Joe Cross (Joaquin Phoenix) is the sheriff in the town of Eddington, a small place in southern New Mexico governed by Mayor Ted Garcia (Pedro Pascal), who has just put mask mandates into place because of the COVID-19 pandemic. He’s not too happy about it, and so runs as mayor against him. Wacky hi-jinks - notably the BLM protests, scary 9/11 conspiracies, and a few murders - ensue, and Joe Cross tries to keep it all under control. At the same time, his wife, Louise (Emma Stone), gets sucked down a rabbit hole of personality lead by Vernon Jefferson Peak (Austin Butler), who is telling her stories of crazy paedophile rings and sex traffickers.

There’s lots more too. Over the course of its daunting two and a half hour runtime, the town of Eddington comes into view not as a place but as an idea, of a moment in time that’s passed but kept in stasis.
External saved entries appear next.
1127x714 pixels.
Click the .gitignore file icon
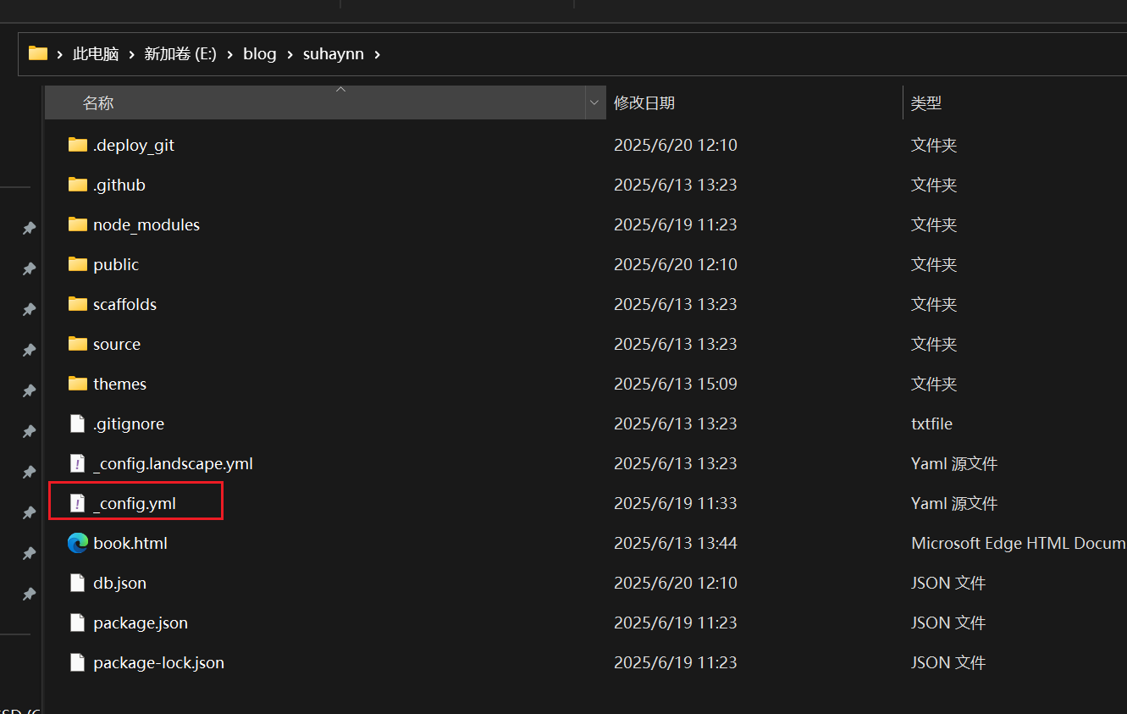(x=78, y=423)
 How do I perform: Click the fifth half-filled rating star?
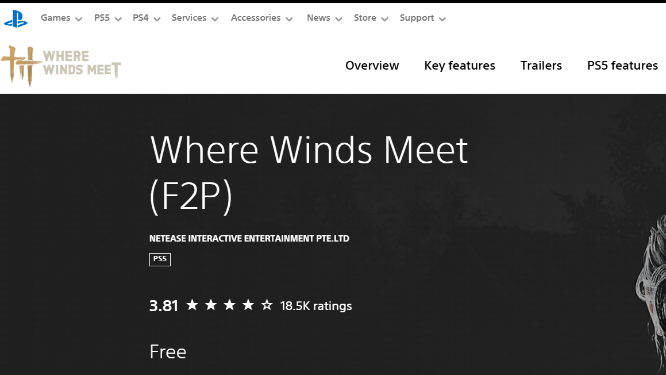click(267, 305)
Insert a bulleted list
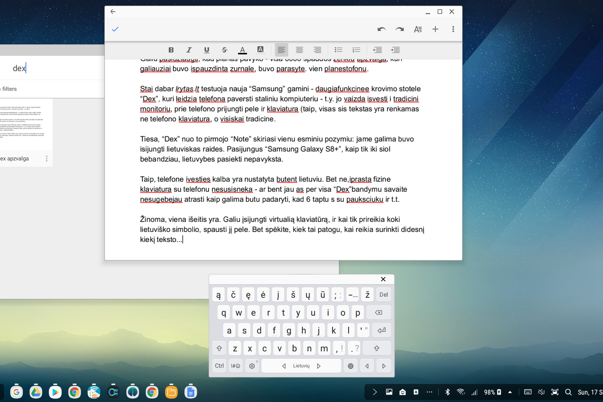Viewport: 603px width, 402px height. coord(338,50)
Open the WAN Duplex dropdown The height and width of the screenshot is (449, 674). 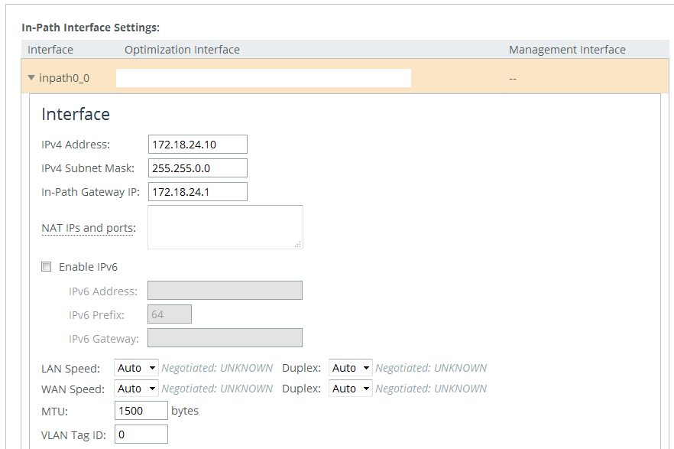pyautogui.click(x=350, y=389)
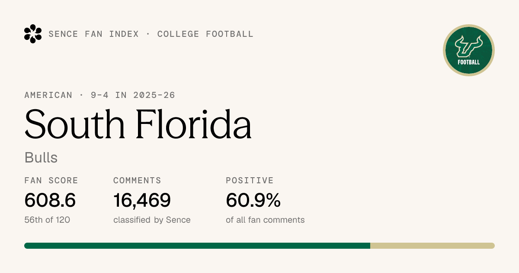519x273 pixels.
Task: Click the green portion of progress bar
Action: (197, 246)
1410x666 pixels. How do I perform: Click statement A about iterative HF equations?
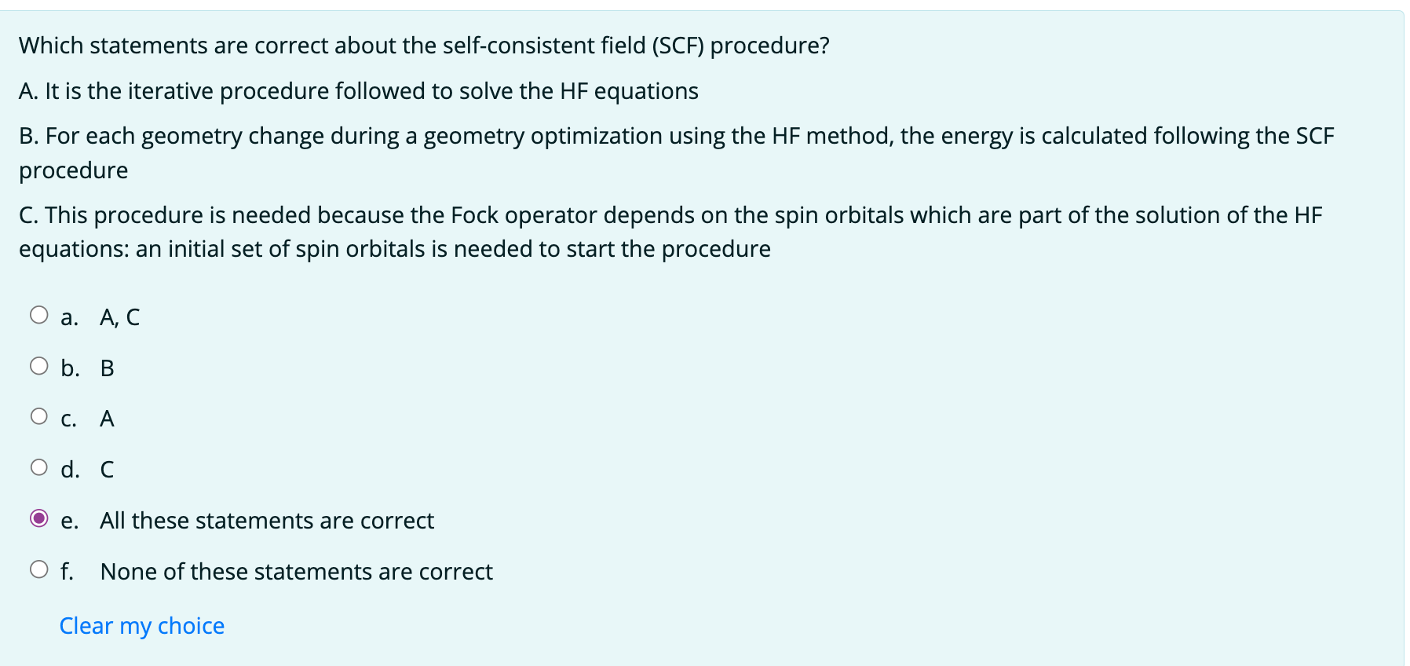[x=358, y=91]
These characters, an audience, did not live in Eddington but through it. Aster continues his work his disorienting work in Beau is Afraid to create a portrait of a culture and a system on the permanent edge of collapse, a collapse that both sides seemingly want but neither are committed enough to follow through on, and for refusing to demonise either outright but poke and prod, this is a town, a movie, and a moment rife with division.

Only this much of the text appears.